SEATTLE — An Alaska Airlines flight attendant’s instincts and quick thinking helped save a teenage girl from human trafficking in 2011, according to WTSP.
Flight attendant Shelia Frederick, 49, first thought something was off during a flight from Seattle to San Francisco when she noticed a teenage girl with greasy blond hair. The teen “looked like she had been through pure hell,” Frederick said.
The girl, who she thought was about 14 years old, was traveling with an older, well-dressed man.
Feeling uneasy about the situation, the 10-year flight veteran approached the duo and tried to strike up a conversation. When she did, the man became defensive.
That’s when Frederick told the girl under her breath to go to the bathroom, according to WTSP, where she had posted a note to the mirror.
“She wrote back on the note that she needed help,” Frederick told WTSP.
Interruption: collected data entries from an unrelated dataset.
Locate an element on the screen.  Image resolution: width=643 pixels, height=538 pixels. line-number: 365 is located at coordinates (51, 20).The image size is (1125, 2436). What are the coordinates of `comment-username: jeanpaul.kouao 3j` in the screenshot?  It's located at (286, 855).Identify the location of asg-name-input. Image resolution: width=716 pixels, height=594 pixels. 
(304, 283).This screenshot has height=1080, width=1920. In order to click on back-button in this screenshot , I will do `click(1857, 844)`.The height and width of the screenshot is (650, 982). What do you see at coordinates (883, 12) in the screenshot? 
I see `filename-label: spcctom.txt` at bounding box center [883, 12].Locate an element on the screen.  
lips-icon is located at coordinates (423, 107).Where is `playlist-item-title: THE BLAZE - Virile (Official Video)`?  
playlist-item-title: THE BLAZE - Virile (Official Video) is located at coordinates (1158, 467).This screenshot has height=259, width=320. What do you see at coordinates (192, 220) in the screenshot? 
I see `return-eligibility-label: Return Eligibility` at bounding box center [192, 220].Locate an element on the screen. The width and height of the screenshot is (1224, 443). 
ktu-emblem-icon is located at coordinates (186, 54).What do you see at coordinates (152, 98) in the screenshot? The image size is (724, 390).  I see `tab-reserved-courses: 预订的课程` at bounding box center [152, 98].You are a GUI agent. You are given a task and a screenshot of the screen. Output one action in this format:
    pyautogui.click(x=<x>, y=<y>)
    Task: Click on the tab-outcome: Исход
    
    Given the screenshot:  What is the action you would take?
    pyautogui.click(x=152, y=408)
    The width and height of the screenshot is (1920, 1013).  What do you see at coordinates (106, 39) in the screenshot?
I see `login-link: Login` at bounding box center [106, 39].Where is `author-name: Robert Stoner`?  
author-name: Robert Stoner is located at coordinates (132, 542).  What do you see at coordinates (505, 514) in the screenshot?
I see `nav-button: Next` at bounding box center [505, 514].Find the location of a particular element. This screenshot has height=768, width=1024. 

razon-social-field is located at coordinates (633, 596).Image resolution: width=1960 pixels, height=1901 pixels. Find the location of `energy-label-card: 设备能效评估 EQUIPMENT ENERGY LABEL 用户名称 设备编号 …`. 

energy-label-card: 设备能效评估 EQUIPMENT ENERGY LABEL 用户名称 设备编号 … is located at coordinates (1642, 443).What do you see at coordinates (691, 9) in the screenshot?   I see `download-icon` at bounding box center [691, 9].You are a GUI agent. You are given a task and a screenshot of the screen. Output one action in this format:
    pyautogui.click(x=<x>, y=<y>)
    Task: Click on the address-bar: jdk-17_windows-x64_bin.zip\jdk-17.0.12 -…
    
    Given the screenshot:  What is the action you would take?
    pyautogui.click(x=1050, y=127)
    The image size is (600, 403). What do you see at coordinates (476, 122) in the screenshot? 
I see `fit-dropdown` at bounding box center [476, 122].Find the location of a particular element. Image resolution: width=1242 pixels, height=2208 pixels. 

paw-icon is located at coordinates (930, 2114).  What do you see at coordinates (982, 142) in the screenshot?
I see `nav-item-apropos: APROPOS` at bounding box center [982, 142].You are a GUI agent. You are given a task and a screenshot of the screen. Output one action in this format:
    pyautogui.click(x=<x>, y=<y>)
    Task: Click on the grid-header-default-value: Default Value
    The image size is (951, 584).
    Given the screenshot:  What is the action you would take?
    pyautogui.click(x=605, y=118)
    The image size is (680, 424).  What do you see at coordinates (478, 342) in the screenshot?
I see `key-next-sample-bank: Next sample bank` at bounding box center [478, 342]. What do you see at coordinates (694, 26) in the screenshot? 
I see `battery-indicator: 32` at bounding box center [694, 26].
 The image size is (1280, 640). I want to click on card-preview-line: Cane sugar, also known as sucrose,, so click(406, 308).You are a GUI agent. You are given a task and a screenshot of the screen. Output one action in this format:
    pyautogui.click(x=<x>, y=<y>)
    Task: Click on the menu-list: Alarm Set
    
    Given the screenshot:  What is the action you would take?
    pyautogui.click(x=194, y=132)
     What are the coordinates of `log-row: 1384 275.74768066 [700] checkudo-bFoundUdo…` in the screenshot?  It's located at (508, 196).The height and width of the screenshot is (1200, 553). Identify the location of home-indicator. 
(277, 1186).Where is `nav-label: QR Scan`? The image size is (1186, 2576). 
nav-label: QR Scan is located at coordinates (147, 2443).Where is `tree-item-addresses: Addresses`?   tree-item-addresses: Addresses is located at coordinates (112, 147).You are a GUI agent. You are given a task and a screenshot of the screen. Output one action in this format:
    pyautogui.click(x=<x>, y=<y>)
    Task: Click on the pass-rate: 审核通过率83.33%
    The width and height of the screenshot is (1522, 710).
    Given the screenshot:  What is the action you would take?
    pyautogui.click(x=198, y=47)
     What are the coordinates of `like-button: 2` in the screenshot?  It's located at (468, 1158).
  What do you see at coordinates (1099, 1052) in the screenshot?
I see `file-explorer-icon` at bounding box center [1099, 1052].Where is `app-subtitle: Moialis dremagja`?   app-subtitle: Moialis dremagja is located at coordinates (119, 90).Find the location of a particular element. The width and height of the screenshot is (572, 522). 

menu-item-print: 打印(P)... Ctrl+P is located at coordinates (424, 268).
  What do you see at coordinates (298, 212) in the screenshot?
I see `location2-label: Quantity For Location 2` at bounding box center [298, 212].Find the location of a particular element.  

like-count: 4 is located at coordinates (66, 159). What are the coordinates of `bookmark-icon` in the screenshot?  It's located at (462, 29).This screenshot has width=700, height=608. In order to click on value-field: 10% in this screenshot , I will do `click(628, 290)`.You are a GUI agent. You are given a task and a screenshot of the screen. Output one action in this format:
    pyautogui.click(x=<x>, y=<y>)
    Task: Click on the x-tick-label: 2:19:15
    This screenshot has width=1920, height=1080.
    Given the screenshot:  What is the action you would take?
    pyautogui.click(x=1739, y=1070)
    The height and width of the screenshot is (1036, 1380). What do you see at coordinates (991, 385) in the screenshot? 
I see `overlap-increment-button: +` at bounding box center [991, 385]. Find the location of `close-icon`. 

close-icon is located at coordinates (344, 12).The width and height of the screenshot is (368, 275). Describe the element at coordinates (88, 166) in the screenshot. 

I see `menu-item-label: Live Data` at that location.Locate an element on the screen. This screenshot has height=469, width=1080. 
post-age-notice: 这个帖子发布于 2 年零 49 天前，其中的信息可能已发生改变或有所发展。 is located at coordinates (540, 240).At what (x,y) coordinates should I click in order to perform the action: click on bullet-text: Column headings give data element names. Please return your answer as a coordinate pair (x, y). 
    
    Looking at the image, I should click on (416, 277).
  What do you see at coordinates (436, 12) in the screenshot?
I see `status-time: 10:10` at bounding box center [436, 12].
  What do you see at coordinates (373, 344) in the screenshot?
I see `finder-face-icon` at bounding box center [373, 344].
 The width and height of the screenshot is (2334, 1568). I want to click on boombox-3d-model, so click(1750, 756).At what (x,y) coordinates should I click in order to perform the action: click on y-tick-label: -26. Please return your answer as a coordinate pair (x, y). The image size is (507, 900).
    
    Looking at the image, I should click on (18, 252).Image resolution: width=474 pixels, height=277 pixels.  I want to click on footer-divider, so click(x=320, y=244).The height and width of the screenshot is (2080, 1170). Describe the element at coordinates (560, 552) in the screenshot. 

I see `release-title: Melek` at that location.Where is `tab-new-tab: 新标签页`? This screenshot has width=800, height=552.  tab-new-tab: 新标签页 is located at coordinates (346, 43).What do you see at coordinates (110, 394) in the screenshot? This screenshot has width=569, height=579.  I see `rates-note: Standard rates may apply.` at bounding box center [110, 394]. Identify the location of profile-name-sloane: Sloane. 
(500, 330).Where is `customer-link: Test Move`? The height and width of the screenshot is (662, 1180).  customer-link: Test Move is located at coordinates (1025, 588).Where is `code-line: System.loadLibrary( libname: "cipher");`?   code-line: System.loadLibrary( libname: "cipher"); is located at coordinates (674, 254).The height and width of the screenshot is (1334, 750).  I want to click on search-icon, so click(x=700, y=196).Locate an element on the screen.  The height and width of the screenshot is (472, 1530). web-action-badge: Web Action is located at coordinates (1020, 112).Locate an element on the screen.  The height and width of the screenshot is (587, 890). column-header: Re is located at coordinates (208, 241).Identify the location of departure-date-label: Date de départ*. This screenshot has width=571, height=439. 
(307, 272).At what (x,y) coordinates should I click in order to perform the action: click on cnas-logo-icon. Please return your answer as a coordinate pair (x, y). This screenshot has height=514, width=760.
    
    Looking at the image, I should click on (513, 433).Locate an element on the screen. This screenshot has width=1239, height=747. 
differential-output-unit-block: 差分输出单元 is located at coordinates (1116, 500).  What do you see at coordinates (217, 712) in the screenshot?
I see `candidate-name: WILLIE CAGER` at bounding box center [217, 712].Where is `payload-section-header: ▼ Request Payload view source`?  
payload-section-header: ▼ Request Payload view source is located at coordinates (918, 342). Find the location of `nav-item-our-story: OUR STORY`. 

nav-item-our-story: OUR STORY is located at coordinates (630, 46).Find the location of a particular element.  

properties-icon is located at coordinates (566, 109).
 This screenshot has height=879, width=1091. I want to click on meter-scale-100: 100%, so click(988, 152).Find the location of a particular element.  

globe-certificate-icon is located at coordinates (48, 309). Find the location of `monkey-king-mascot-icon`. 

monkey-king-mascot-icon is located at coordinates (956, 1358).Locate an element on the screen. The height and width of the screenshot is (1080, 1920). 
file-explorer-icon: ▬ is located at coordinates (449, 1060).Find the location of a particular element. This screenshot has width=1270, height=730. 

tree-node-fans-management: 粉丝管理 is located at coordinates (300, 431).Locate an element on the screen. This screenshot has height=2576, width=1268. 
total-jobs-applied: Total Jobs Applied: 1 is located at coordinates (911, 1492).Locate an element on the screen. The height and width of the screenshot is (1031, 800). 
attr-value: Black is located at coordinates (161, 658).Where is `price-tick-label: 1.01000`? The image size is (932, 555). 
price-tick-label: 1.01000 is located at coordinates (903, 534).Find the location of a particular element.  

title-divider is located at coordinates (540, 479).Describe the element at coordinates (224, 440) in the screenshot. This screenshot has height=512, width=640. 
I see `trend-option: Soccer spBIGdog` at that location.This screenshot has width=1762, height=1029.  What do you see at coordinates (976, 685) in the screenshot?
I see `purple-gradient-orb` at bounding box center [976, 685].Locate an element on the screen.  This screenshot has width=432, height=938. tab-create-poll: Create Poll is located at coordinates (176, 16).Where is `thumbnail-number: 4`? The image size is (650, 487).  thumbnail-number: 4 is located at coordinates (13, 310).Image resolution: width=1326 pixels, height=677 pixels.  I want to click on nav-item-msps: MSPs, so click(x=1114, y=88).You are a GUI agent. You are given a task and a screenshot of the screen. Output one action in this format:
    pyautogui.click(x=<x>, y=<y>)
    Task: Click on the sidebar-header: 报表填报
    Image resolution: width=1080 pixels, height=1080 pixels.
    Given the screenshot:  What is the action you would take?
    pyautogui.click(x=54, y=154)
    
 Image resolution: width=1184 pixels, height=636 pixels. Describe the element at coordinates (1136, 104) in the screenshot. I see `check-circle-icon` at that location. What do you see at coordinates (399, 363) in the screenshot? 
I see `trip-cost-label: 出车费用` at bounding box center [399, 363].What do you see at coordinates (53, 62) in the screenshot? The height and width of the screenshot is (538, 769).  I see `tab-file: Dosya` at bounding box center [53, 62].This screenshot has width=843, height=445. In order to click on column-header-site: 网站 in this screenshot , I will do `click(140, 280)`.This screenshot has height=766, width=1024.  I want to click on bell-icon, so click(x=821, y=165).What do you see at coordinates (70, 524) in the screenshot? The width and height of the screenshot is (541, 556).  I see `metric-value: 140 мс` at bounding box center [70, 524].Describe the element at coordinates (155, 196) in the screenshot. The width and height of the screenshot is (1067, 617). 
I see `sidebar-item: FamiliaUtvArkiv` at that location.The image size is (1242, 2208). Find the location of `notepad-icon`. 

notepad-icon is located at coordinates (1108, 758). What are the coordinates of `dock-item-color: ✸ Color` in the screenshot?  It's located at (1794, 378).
Frederick then notified the pilot and police were waiting in the terminal when they landed.
The story is just one of many being highlighted by Airline Ambassadors International, an organization focused on training attendants to spot signs of human trafficking, NBC News reports.
“The front line employees are not being trained,” said Nancy Rivard, president of the organization. “We’re funding this from our own pocketbooks.”
Rivard and several of her team flew to Houston before the Super Bowl to hold a two-day training session for airline employees on how to recognize human trafficking.
Human trafficking jumped 35.7 percent in the United States in 2016, according to a new report from the National Human Trafficking Hotline.